Let's take a closer look at what makes Apple such a dominant enterprise and whether or not it makes for a worthy investment today.

NASDAQ: AAPL
Key Data Points
The Apple of Buffett's eye
Apple is considered Buffett's first foray into the tech space after IBM, a sector he long avoided, maybe because he didn't fully understand certain companies or because their valuations were too excessive. But after doing his due diligence, he came to the conclusion that the Apple story is more about having a powerful consumer brand than anything else.

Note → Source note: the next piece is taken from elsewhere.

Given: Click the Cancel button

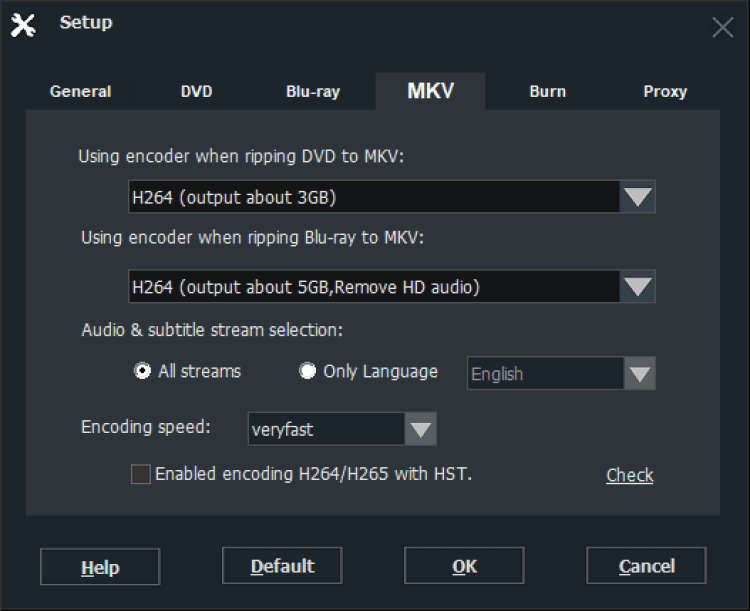Looking at the screenshot, I should 646,566.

The company's popular products, like the iPhone, Watch, and AirPods, are in such high demand that consumers are willing to pay premium prices for them not just once but every time new versions come out. And Apple's growing Services segment, which carries a gross margin of over 70%, drives greater stickiness from consumers by keeping them engaged in its ecosystem.

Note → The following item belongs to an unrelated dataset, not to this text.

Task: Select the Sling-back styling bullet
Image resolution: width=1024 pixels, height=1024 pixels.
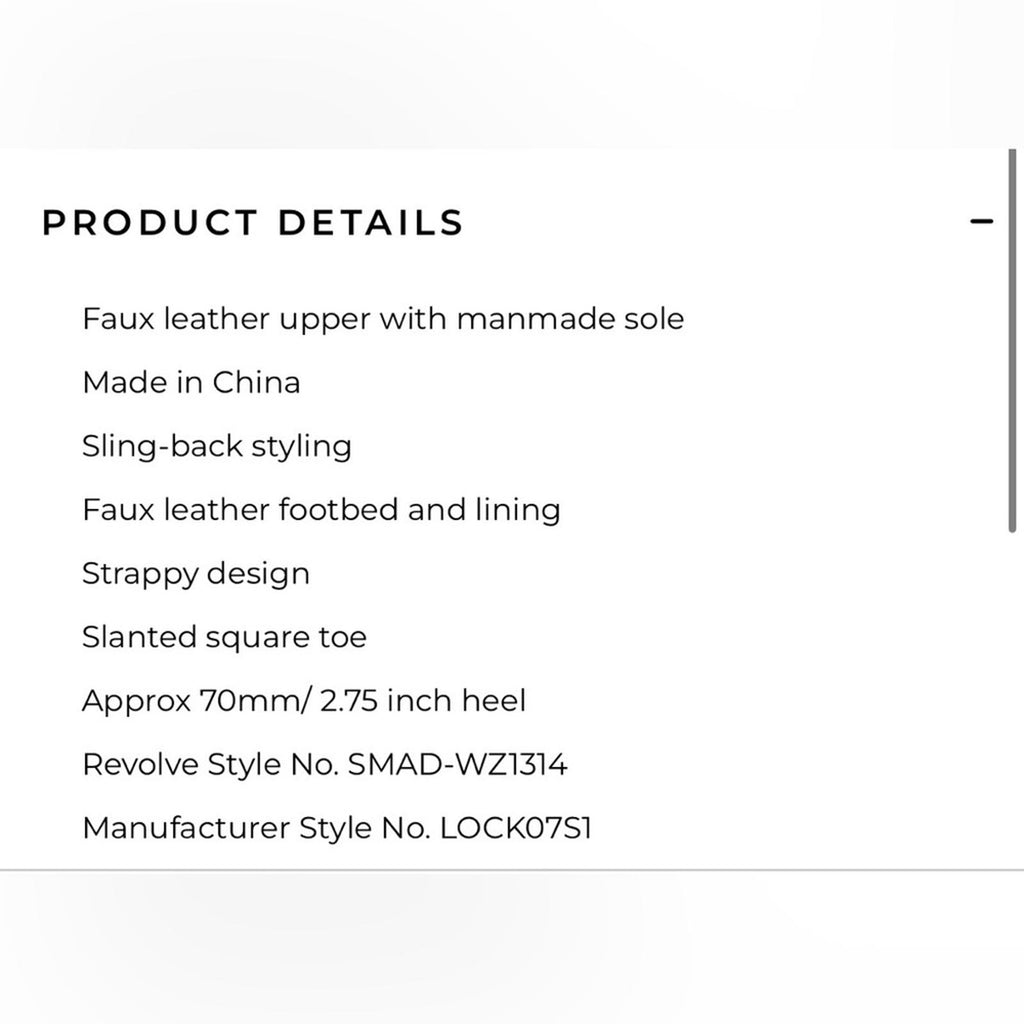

Buffett even said that if you offered an Apple customer $10,000 to stop using an iPhone for good, they most likely would decline that offer. This eye-opening perspective is only possible because Apple has created such a unique combination of beautiful hardware supplemented by easy-to-use software.
I don't think there's any doubt that Apple satisfies another key investing criterion that the Oracle of Omaha looks for, too, and that's its superb financials. Apple not only generates significant amounts of net income, but it produces an insane amount of free cash flow (FCF). In the last three fiscal years (2020, 2021, and 2022), the tech giant registered a whopping $278 billion of FCF in total. That's more than the gross domestic product of countries like Portugal, New Zealand, and Peru.
This has afforded Apple the ability to return lots of capital to shareholders. The outstanding diluted share count has been reduced by 22% in the last five years, boosting the per-share earnings for existing investors. And Apple even pays dividends, doling out $7.4 billion in the first six months of fiscal 2023. This means Buffett's 5.8% stake in the company resulted in roughly $429 million of passive income for Berkshire during that time. This income stream has certainly increased over the years.
Should you buy Apple?
Since the start of 2016 through June 23 of this year, Apple's stock price has skyrocketed 304%. And it's even up 44% in 2023 alone. For a business that carries a gargantuan market capitalization of nearly $3 trillion, these types of gains are incredible. It is the largest stock out there, yet it continues to outperform.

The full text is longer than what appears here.